Reproduce the section of the listing that begins at the line containing "Terms of Sale (19, 2439)" and finishes at the line containing "Other legal information (27, 2468)". Include both end lines and nothing beyond them.

========

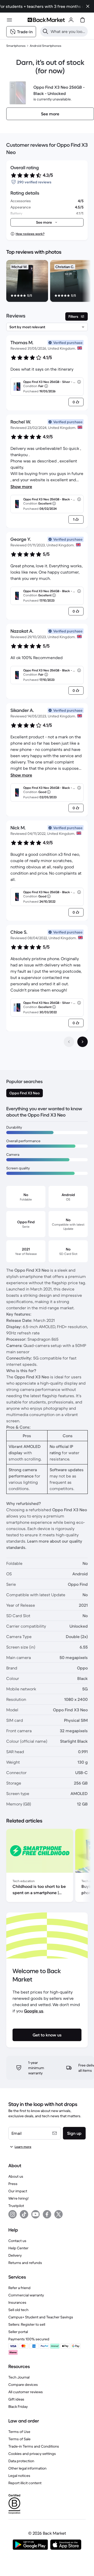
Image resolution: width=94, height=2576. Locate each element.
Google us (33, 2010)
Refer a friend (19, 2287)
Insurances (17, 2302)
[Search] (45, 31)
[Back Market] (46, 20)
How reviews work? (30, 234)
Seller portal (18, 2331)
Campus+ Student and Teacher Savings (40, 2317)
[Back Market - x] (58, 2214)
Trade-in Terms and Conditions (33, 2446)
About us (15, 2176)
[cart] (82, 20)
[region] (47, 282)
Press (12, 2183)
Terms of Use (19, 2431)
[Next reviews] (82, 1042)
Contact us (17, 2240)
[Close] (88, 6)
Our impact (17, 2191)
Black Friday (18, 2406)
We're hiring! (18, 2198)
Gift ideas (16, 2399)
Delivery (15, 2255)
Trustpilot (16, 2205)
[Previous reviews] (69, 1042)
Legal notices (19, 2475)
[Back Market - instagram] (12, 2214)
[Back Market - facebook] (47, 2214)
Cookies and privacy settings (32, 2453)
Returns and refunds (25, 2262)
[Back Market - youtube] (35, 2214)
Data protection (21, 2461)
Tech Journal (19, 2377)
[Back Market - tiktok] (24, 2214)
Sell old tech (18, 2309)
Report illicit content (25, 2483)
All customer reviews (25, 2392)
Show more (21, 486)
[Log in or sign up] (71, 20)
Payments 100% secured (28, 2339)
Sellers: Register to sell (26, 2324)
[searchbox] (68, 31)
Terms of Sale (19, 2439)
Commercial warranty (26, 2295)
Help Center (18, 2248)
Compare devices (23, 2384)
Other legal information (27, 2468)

========

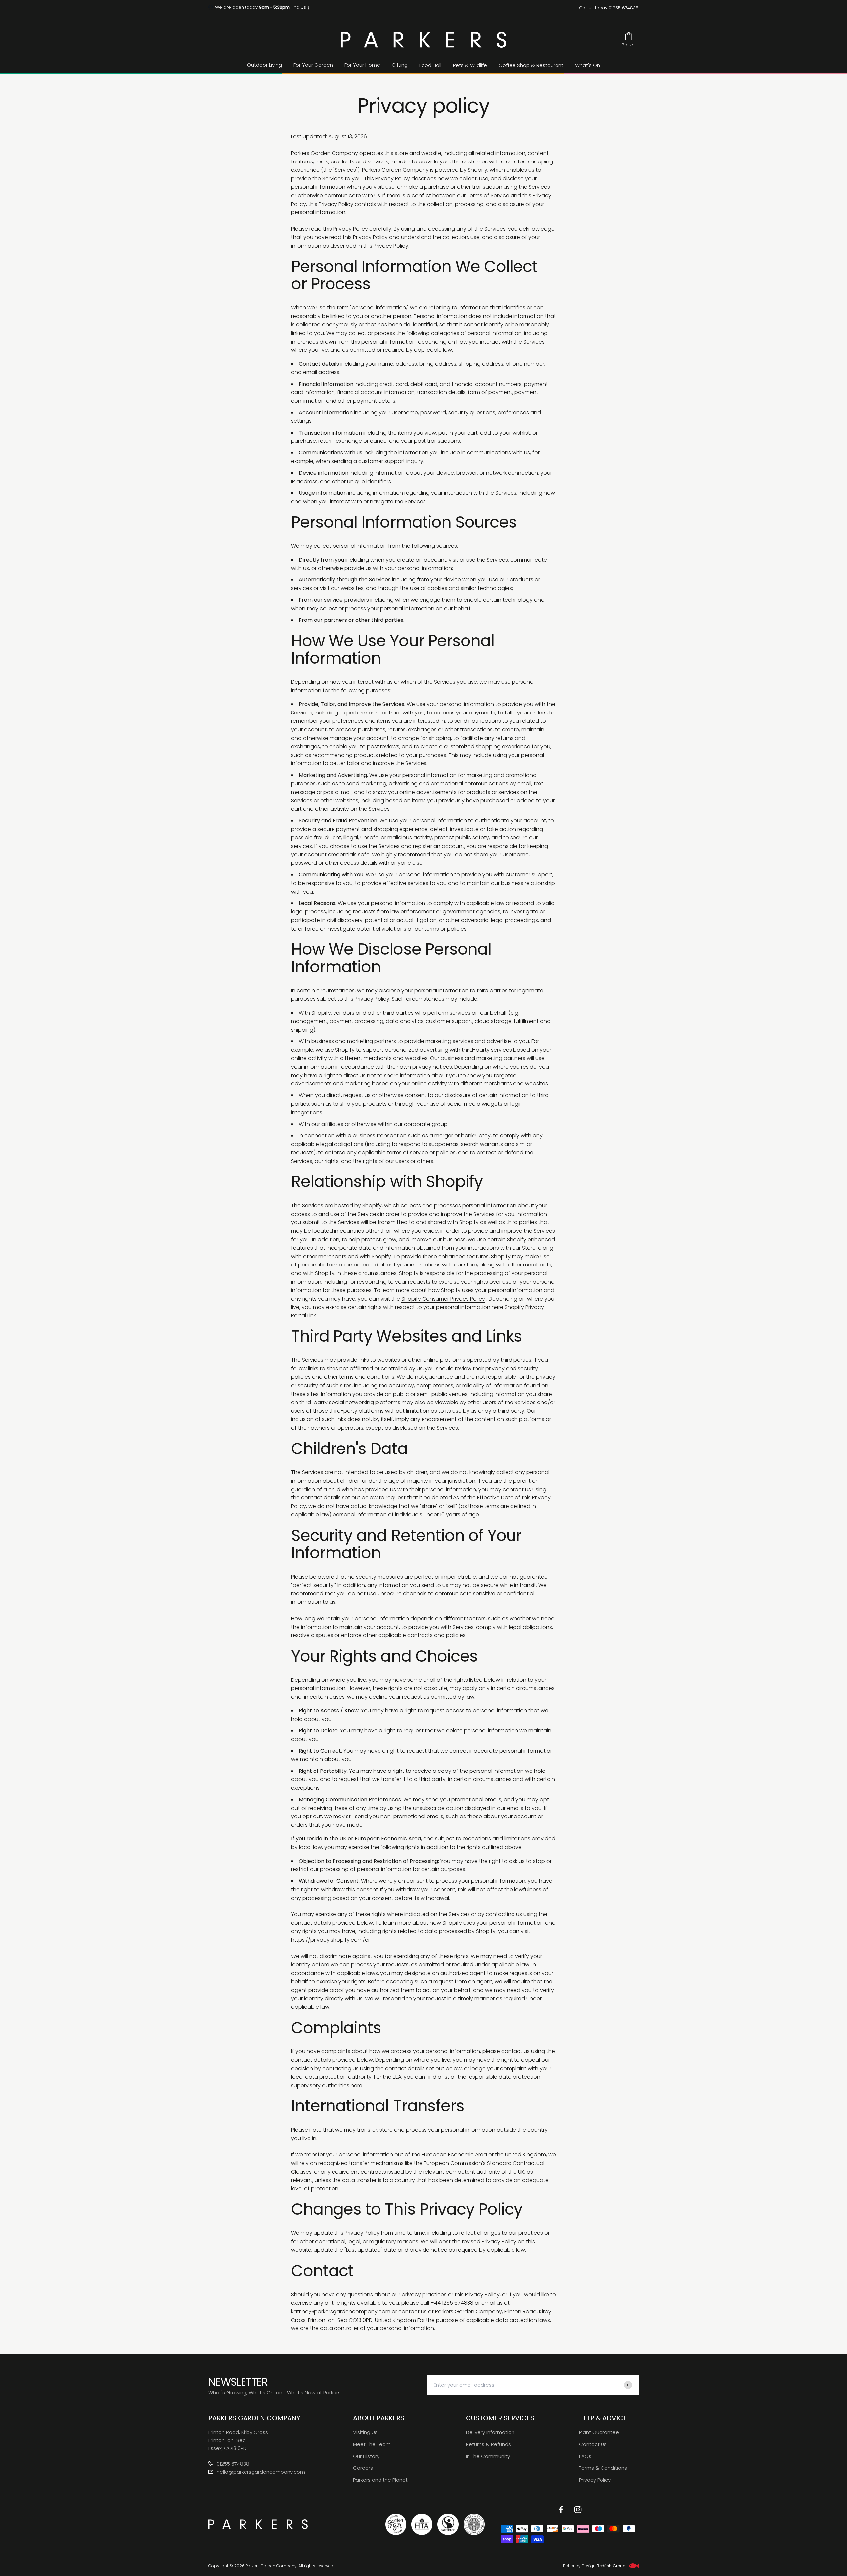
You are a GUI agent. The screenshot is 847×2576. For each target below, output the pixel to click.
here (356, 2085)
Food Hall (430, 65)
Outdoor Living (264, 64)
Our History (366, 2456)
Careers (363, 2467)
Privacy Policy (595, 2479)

========

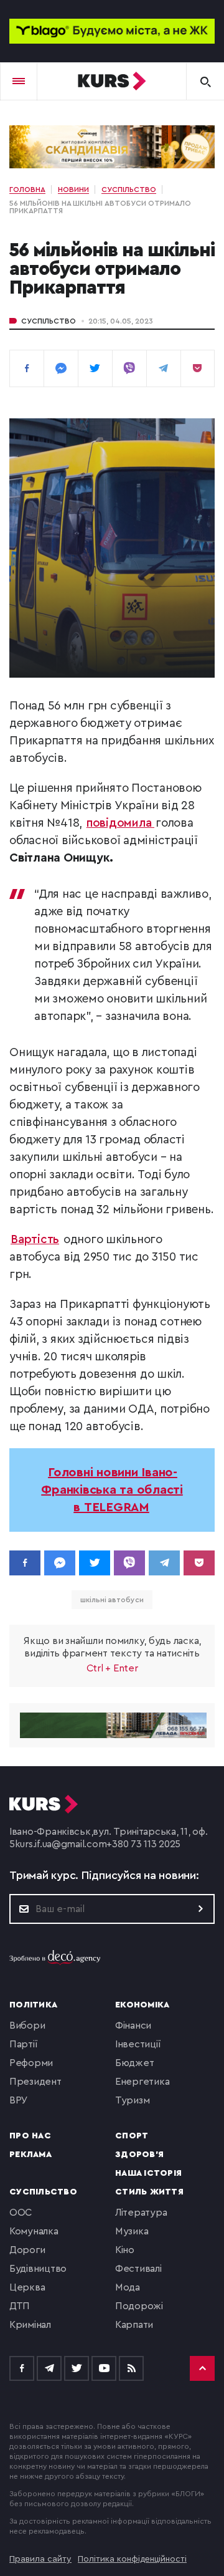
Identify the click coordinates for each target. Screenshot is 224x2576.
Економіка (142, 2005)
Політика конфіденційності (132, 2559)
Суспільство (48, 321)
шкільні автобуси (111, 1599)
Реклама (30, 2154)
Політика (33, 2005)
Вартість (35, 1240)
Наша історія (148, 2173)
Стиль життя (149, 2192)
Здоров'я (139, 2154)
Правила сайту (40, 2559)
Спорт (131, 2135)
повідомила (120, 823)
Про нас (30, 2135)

========

[REPLY]
Terms of Sale (19, 2439)
Commercial warranty (26, 2295)
Help Center (18, 2248)
Compare devices (23, 2384)
Other legal information (27, 2468)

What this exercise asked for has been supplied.